Die Verwaltung des Protektorates lag, vornehmlich nach der von Heydrich durchgeführten Verwaltungsreform, fast ausschließlich auf tschechischen Schultern. Sie funktionierte bis unmittelbar vor Kriegsende tadellos. Sie führte die von Reichsstellen kommenden Anordnungen und Weisungen reibungslos durch. Sie gab mit keinem nennenswerten Akt zu erkennen, daß sie nicht ein verläßliches Instrument in den Händen der deutschen politischen Führung war.

Die gleiche gute Note im Betragen kann ohne Skrupel dem disziplinierten Korps der tschechischen Gendarmerie und dem der tschechischen Polizei ausgestellt werden.

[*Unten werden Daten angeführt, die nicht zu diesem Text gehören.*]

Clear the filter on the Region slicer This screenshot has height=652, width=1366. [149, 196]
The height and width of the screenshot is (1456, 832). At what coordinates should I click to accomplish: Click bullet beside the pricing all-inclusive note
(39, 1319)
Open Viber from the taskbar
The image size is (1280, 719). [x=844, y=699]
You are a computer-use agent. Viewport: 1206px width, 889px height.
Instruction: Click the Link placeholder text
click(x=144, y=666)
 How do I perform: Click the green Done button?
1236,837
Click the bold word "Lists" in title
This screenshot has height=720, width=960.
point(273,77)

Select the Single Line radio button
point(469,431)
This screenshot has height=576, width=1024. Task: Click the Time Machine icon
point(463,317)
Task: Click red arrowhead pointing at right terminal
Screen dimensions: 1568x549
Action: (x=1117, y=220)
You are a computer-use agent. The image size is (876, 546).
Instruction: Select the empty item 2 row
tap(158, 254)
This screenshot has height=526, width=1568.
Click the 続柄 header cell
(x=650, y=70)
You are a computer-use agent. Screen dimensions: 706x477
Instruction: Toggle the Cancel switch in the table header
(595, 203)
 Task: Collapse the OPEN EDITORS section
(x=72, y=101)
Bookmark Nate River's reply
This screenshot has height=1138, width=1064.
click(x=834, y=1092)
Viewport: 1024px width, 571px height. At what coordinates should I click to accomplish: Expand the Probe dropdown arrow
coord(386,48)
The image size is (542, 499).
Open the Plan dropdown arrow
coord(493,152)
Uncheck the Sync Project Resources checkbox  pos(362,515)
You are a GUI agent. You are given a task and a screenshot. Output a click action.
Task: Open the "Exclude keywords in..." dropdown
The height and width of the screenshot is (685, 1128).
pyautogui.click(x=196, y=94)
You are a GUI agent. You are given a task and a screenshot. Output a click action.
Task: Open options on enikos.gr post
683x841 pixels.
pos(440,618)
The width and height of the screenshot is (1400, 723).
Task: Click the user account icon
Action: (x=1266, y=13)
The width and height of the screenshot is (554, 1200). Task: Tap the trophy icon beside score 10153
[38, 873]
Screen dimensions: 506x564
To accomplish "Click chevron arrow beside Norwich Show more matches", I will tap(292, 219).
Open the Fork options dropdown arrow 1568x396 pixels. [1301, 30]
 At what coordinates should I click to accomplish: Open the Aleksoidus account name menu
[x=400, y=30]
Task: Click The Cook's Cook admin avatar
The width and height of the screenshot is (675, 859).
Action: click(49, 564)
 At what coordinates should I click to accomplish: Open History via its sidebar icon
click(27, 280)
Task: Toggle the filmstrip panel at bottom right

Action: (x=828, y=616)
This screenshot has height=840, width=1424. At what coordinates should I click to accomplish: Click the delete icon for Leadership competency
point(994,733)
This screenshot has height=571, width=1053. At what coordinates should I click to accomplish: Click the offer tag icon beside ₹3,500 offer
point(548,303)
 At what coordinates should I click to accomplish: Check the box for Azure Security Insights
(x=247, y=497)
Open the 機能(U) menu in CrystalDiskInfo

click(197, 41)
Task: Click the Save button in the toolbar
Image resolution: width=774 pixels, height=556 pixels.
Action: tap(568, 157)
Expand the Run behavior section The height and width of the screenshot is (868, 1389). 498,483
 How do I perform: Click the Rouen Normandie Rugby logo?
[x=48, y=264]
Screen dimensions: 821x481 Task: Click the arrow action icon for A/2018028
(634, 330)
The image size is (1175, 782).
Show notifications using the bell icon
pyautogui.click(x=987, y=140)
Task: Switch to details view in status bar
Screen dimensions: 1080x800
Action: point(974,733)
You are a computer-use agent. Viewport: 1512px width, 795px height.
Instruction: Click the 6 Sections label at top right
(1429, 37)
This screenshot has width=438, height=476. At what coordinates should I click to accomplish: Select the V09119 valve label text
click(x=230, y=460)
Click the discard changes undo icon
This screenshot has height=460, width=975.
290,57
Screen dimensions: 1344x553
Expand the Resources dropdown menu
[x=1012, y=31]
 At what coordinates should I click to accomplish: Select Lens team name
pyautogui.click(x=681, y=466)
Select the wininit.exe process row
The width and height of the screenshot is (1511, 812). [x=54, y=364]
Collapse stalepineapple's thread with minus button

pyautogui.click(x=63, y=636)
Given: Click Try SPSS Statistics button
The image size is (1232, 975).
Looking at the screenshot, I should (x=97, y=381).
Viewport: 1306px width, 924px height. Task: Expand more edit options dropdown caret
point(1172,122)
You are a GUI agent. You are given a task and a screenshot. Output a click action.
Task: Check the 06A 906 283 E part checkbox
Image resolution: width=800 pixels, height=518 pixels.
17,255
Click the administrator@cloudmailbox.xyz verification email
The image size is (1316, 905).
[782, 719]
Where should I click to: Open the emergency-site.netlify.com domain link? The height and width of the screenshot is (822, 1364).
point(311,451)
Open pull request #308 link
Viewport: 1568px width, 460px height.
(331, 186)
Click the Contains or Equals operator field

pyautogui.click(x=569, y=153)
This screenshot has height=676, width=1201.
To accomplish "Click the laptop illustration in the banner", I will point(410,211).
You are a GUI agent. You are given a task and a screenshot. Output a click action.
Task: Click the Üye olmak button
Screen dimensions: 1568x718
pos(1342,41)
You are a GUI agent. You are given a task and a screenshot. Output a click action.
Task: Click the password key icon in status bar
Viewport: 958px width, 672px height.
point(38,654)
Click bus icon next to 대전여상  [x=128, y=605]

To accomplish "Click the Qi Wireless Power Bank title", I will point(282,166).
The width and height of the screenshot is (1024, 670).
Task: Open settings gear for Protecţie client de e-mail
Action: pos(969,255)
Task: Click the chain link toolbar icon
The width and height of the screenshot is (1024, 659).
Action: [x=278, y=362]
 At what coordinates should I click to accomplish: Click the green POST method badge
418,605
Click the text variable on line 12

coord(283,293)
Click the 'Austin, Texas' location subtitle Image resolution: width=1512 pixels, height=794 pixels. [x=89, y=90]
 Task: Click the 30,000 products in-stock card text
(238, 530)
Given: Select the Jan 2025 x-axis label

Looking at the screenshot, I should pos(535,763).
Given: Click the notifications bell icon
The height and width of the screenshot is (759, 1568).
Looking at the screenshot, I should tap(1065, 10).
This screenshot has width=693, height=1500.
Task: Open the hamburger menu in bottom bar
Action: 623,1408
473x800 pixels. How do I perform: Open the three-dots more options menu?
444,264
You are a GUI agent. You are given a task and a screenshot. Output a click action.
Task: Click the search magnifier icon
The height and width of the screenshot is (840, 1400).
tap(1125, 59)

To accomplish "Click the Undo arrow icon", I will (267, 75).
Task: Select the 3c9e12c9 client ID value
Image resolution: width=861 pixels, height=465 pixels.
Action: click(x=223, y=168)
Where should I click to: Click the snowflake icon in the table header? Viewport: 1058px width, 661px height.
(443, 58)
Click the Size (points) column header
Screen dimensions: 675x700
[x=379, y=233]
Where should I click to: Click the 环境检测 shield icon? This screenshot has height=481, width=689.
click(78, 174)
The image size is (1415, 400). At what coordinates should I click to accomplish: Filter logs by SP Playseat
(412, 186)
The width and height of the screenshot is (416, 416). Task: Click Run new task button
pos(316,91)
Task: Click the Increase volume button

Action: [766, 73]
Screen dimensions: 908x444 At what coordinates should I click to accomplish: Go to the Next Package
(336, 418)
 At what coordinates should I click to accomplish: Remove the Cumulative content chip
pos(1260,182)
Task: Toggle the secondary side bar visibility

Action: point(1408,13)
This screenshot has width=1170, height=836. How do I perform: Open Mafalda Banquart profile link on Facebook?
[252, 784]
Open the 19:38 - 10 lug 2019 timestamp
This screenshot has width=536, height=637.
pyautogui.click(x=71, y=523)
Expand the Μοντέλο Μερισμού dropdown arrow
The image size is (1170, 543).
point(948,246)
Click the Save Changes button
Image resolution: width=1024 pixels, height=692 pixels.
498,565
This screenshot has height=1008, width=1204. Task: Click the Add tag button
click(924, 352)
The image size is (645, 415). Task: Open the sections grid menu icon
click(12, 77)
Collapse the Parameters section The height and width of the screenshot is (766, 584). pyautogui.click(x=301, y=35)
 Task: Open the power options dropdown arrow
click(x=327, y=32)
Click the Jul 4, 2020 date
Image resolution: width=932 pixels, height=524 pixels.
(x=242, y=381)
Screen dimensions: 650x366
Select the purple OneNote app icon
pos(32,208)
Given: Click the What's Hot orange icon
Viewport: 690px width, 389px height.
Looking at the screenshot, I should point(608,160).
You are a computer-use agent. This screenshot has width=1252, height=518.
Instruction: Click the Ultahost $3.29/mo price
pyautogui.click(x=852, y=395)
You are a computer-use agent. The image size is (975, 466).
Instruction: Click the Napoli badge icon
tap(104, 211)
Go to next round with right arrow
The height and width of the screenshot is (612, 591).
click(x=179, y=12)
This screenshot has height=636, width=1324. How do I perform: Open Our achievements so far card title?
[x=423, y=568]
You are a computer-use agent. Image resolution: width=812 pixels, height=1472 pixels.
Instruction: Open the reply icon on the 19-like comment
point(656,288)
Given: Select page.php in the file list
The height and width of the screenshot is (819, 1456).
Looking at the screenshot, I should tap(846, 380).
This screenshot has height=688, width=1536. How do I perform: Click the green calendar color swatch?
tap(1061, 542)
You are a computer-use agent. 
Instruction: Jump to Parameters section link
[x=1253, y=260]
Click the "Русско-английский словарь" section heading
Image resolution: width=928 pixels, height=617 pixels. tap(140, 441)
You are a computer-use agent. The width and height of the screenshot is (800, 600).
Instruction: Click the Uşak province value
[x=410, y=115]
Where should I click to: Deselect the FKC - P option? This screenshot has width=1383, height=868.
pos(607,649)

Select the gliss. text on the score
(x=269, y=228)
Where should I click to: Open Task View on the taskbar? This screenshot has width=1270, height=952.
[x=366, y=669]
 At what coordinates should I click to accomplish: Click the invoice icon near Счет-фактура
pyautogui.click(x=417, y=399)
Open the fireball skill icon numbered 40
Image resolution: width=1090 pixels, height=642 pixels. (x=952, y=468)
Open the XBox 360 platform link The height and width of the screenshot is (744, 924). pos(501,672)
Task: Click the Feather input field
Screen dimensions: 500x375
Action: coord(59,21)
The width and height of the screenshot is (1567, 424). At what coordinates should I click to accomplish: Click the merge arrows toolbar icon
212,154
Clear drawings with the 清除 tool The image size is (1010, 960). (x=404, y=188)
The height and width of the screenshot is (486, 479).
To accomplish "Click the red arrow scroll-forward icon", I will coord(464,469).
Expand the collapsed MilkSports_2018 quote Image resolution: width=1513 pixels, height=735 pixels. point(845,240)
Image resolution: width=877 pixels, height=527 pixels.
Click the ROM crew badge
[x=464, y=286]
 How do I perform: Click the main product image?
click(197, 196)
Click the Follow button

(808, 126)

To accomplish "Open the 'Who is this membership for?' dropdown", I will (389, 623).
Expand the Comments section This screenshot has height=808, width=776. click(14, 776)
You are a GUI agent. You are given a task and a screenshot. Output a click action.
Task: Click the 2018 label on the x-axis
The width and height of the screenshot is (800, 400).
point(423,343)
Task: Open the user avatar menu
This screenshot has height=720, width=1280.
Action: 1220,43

Es war kein Kuriosum, sondern höchst bezeichnend für die tschechische Einstellung zu den gegebenen Verhältnissen, [74] daß es ausgerechnet der tschechische Polizeipräsident von Prag war, der immer wieder besorgt und vergeblich warnend auf die Gefährlichkeit jener Straßenecke hinwies, an der schließlich tatsächlich das Attentat auf Heydrich erfolgte.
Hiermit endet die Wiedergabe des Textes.